Strictly speaking, it is neither necessary to be a part of these groupings, nor damaging to stay out of them. It is better to be invited to elite clubs than petulantly argue that their rules of admission are unfair or go on a publicity blitz claiming exception to those rules. No one doubts one day India will be a member at the top table, no matter which way it is defined. That day is not today.
The Warning of the Times
The editorial in the New York Times (‘No Exceptions for a Nuclear India’) of 4 June, is most likely a sign that India should temper its expectations. The outrage in India over it is unwarranted. While it is true that demands the editorial makes of India before it is offered such membership or status is overstated, they stem from legitimate concerns States have regarding India’s nuclear ambitions. It is India’s responsibility to reassure the world. Let’s address these concerns one by one:
Prohibition on Using Nuclear Weapons
In reassuring the world, India cites its resolution at the UN on prohibiting ANY use of a nuclear weapon, not just No First Use, as proof of its intentions. First introduced in 1982 and tabled every year, India never actively canvassed for it worldwide or constructively amended the resolution to gather more support and give it teeth. Despite this resolution India tested its nuclear weapons in 1998! This Indian behaviour is hardly reassuring. India continues to table this resolution which makes no mention of the NPT, the Treaty which defines non-proliferation standards in the world and is the only legal document that all NWS have signed on to committing themselves to disarm in the long run, whether you believe them or not. Clearly, the Non Use resolution is rhetorical and India ‘upholds’ the ‘non-proliferation’ regime despite pretending the NPT does not exist.
Nuclear Disarmament
India is being sued at the International Court of Justice (ICJ) for not pursuing nuclear disarmament, contrary to its claims, and actually helping an arms race. The Marshal Islands, victims of US nuclear testing, has taken all nuclear armed states to the ICJ. India accepts the mandatory jurisdiction of the ICJ, and hence, responds. The Court is considering whether Article VI of the NPT that obliges all NWS to disarm in good faith, forms a norm under Customary International Law for negotiating disarmament, thus applying to even non signatories like India. Isn’t it premature then to argue that Article VI is NOT binding legally?

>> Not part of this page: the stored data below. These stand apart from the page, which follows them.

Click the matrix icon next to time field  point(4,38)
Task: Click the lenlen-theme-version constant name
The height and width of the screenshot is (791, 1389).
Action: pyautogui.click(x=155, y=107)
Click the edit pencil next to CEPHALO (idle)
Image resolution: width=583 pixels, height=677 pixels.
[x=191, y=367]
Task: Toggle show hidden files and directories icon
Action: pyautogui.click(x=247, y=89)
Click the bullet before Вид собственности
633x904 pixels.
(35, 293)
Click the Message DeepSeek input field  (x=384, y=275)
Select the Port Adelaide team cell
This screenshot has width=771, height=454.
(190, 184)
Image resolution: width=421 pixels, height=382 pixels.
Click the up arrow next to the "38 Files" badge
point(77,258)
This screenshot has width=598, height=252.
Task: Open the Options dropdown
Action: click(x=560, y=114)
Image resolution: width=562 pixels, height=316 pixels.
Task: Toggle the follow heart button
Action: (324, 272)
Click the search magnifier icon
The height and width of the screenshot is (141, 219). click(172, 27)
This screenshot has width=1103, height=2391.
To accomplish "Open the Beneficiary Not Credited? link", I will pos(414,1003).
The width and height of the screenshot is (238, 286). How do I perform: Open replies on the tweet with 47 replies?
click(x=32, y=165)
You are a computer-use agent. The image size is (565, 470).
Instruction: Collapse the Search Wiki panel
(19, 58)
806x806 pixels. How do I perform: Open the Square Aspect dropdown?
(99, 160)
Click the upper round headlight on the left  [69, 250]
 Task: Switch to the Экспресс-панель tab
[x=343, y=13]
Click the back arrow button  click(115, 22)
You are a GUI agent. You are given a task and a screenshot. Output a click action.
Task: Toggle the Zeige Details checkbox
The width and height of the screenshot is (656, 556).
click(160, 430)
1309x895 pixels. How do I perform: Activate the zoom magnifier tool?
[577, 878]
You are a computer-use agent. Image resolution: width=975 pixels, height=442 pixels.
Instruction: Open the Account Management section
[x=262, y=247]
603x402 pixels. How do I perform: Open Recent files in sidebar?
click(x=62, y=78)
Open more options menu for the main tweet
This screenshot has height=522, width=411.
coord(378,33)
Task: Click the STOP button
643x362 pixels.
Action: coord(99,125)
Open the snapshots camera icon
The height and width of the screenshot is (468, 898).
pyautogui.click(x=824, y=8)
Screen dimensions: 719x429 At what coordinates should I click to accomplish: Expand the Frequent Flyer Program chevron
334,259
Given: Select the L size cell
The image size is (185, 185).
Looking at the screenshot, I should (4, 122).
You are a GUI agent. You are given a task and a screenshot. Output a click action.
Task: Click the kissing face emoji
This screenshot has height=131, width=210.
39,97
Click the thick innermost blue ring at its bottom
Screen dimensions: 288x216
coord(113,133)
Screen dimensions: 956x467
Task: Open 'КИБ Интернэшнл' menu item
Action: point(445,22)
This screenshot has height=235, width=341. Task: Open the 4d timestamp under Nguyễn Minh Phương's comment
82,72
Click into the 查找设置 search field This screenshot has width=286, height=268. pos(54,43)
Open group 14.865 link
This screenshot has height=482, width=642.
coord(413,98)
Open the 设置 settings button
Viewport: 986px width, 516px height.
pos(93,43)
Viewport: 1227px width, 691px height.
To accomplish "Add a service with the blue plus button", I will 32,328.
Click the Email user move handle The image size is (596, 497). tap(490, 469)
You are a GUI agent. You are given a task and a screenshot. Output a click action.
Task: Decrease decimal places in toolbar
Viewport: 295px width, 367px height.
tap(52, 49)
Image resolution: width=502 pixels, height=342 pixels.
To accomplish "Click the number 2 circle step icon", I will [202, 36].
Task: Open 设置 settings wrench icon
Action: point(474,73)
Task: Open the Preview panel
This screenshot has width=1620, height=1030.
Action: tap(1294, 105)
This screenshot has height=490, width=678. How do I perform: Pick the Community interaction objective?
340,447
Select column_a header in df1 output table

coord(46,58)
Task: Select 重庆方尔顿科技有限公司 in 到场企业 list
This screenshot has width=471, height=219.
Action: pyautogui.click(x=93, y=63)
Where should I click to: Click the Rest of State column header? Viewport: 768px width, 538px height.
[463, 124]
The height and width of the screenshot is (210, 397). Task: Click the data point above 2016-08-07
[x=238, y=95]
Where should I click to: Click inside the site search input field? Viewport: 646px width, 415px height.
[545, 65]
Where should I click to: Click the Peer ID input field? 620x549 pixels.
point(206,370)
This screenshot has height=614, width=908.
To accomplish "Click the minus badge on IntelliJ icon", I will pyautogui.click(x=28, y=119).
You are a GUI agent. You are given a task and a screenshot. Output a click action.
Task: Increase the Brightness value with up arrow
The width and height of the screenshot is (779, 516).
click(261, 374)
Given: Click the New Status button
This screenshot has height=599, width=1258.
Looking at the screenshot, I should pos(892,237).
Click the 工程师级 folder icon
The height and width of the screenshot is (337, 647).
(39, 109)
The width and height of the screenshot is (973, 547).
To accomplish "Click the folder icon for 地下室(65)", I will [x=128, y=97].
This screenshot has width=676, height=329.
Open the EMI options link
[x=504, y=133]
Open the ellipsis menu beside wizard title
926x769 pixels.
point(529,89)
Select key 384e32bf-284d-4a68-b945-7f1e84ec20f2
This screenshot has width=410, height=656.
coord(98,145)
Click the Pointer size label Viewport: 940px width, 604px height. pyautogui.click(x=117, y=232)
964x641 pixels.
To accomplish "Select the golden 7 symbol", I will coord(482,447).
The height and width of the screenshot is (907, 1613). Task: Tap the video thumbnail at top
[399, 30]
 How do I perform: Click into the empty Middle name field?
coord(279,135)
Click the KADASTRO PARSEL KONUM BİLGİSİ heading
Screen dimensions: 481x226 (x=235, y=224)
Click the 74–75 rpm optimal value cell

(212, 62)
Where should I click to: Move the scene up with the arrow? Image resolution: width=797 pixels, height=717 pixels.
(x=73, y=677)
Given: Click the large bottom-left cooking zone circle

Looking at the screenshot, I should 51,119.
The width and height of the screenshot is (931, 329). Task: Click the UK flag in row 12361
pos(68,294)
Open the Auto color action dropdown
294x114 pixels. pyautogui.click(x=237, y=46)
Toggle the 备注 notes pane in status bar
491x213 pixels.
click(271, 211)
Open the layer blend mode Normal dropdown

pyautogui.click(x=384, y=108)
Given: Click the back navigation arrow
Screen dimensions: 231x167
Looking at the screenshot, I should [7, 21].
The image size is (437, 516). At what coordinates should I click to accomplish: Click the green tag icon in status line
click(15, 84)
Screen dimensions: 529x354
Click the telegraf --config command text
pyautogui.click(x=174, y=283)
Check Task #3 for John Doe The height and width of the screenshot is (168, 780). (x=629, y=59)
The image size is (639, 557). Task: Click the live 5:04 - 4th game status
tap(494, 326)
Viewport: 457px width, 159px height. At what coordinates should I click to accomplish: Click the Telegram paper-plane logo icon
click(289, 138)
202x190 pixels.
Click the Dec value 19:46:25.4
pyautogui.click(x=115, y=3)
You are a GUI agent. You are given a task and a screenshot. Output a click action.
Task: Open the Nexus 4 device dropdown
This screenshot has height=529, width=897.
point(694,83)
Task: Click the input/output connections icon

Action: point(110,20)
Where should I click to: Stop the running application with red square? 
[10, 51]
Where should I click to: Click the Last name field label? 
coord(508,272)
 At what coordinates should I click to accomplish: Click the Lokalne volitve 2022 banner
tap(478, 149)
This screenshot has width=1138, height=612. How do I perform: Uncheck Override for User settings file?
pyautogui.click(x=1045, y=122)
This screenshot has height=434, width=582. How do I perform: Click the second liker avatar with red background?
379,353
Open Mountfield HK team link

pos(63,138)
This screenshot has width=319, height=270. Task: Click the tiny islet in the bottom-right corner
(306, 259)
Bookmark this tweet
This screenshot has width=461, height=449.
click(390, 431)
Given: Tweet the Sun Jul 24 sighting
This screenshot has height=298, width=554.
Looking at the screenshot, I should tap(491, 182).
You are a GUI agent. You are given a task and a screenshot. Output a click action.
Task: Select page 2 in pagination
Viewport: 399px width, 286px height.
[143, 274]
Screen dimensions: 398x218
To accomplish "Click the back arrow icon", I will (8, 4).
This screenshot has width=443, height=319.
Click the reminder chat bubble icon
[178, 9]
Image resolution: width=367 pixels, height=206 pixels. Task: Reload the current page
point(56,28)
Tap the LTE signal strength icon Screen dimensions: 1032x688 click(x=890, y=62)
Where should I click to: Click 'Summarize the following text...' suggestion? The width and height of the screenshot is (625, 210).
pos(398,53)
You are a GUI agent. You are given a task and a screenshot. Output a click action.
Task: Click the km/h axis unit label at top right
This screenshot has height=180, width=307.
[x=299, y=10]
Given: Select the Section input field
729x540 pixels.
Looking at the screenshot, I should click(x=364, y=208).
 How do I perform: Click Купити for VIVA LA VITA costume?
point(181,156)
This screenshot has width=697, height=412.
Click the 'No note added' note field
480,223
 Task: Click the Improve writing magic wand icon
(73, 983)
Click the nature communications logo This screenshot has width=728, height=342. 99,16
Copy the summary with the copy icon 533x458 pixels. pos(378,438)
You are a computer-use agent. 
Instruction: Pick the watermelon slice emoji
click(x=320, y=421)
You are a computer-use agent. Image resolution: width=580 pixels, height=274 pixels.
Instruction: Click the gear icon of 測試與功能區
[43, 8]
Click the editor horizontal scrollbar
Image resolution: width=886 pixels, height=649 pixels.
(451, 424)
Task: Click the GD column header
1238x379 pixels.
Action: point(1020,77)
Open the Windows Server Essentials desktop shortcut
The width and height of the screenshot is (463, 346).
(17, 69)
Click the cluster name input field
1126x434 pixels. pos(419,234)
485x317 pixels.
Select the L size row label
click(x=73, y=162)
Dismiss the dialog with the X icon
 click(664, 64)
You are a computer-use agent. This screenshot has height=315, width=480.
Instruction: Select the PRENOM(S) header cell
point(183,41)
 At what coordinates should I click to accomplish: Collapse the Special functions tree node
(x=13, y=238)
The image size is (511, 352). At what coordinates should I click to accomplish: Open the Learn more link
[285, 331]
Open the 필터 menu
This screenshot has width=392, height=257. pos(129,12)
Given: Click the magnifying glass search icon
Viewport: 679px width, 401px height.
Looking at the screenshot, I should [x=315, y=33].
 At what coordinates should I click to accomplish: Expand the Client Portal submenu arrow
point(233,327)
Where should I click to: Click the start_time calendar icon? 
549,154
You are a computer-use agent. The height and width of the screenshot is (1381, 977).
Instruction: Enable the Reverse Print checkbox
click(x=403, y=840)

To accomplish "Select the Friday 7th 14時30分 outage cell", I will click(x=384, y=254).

India’s former PM Rajiv Gandhi offered an Action Plan in 1988, laying out a way of reaching nuclear zero in 20 years. India did absolutely nothing to follow up all these years, except for a Working Paper that toyed with ideas in 2006.
The General Assembly gets hundreds of Working Papers every year on all sorts of subjects. India’s disarmament efforts are paper tigers, and yet, India cites this Action Plan in its defence at the International Court of Justice this year. Why should anyone believe India?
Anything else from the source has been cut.